Mise au bûcher de l’hérétique Giordano Bruno (1548 – 1600), sur la place des Fleurs à Rome, le 17 février 1600

Consensus et paradoxes. Pour mieux comprendre son époque, il semble indispensable de s’intéresser particulièrement aux consensus, surtout ceux mis en avant par les puissants, et tous ceux qui les suivent, et donc, symétriquement, aux hérétiques et iconoclastes. C’est souvent là que se trouvent des paradoxes et des controverses intéressants et excitants intellectuellement, mais aussi importants socialement et philosophiquement. Il suffit pour s’en convaincre de prendre le temps d’examiner l’histoire, de lire ce qui a déjà été écrit sur les sujets historiques froids et distants. Se méfier des évidences communautaires, à commencer par sa communauté d’appartenance. La puissance des dogmes est importante, tandis que la vérité est un concept fluctuant, composite, relatif plutôt qu’absolu. Quels sont les sujets actuels les plus concernés ? Et bien, pêle-mêle, le libéralisme, l’immigration, l’éducation, le féminisme, l’écologie, le climat, la santé, le covid-19, la crise ukrainienne, etc. La médiocrité et le conformisme sont présents partout, y compris au sein de l’élite intellectuelle, culturelle, universitaire, scientifique, ou médiatique. Ceux qui pensent différemment, et qui ne sont pas si rares, n’osent pas toujours s’exprimer, tant il peut régner un terrorisme intellectuel, une inquisition, un macchartysme généralisé. La médiocrité et le conformisme des puissants pèsent sur la domination sociale, et alimentent des défiances envers les élites, avec tous les excès imaginables. Domination, confiance, conformisme, hypocrisie, et injustice sont des sujets importants. Mais le changement d’avis est rendu difficile par sa pénalisation sociale et par l’amour propre, et cela est bien humain. Se dédire n’est pas à la portée de tous, perdre la face fait peur. Le manque de courage, l’entêtement, voire l’aveuglement donnent du temps à la médiocrité, et façonnent l’histoire. Pourtant le rôle social des élites intellectuelles peut aussi être celui de démocratiser l’analyse dialectique, la relativité, la complexité, l’incertitude, l’ambivalence, la nuance, le dépassement du manichéisme, de l’esprit religieux. Plutôt que de chercher à avoir raison, de viser LA vérité, absolue, rassurante, unique, et éternelle, pourquoi ne pas prendre le temps de ne pas être des marchands de certitudes ?

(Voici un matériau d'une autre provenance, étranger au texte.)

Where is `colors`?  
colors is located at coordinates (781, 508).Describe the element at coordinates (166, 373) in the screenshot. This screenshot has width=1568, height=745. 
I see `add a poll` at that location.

Faut-il défendre les salauds ? Défendre la veuve et l’orphelin est à la portée de tout le monde. Défendre les salauds est plus difficile, mais semble indispensable. D’où vient ce salaud, quels sont ses rapports avec l’humanité, sommes-nous si différents ? La justice et la morale sont-elles synonymes ? Dans la même rubrique, faut-il lire les salauds ? Peut-on apprécier l’œuvre d’un salaud ? Et plus simplement, la morale a-t-elle sa place partout et avant tout ? Le grand écrivain américain Philip Roth (1933 — 2018), qui a subi bien des procès symboliques sur le sens de ses œuvres, disait à ce sujet que la littérature n’était pas un concours de morale. Continuons donc à lire Céline, Houellebecque, et d’autres, à apprécier leurs œuvres littéraires. Le bien et le mal sont souvent entremêlés, et les analyses machichéennes peuvent tout à fait rejoindre voire dépasser en bêtise ce qu’elles visent à dénoncer. Mais chacun est libre d’avoir tort avec Jean-Paul Sartre plutôt que raison avec Raymond Aron, pour paraphraser Jean Daniel. Les salauds d’hier ne sont pas forcément les salauds d’aujourd’hui, ceux des uns ne sont pas forcément ceux des autres.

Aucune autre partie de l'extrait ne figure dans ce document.